Sunday, 13 March 2016

Ny Alesund

The ice front of the impressive Kongsvegen glacier taken from the flight into Ny Alesund. 
The rain hammers at the window. The ground is frozen and flat, so the water readily pools to form expanses of slush in and around town. Inevitable the temperature will drop, minus fourteen is forecast in a couple of days time, and saturated snow will turn to ice. That will make getting up to our research site on the glacier interesting.

I am in Ny Alesund, a small town on the west coast of Spitsbergen, the largest island of the Svalbard archipelago. Ny Alesund is just a small place, with a population of about 35 during the winter, rising up to around 180 during the summer.  At 79ºN it is also the most Northerly permanently inhabited settlement in the world.  Until the late nineteen nineties it was further North than the North Magnetic Pole (the latter has been drifting closer the actual pole over the past few decades).

WHAT THE TASK REQUIRES
From the Ny Alesund text, extract word for word the part that opens with the words containing "The rain hammers" and closes with "the glacier interesting.".

EXCERPTED DATA
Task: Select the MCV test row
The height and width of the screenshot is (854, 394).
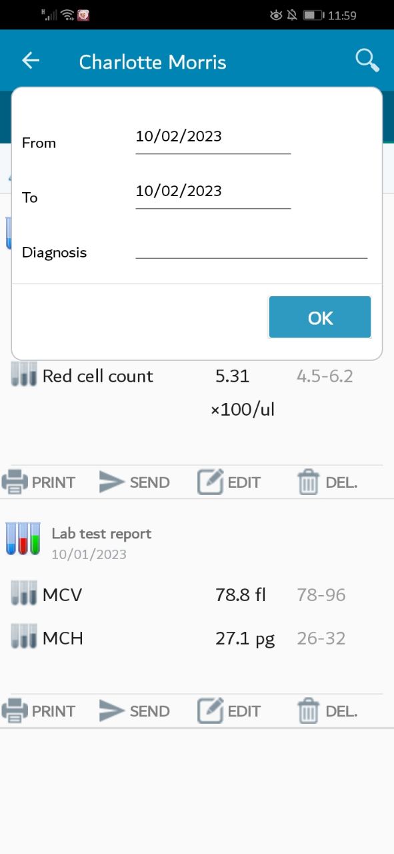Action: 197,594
* * *
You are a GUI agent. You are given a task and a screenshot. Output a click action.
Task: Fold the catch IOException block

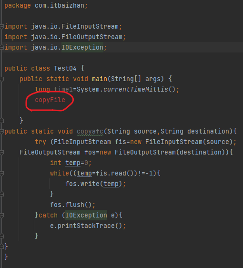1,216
* * *
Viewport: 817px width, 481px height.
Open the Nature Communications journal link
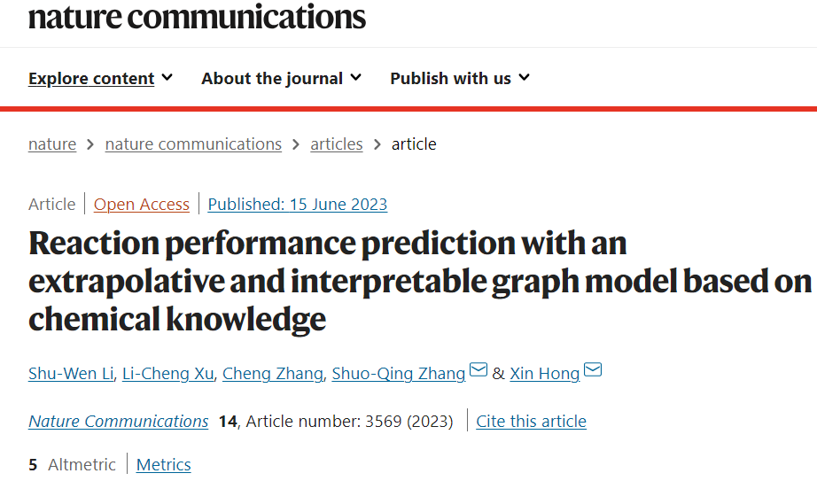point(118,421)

WRITTEN ANSWER
The rain hammers at the window. The ground is frozen and flat, so the water readily pools to form expanses of slush in and around town. Inevitable the temperature will drop, minus fourteen is forecast in a couple of days time, and saturated snow will turn to ice. That will make getting up to our research site on the glacier interesting.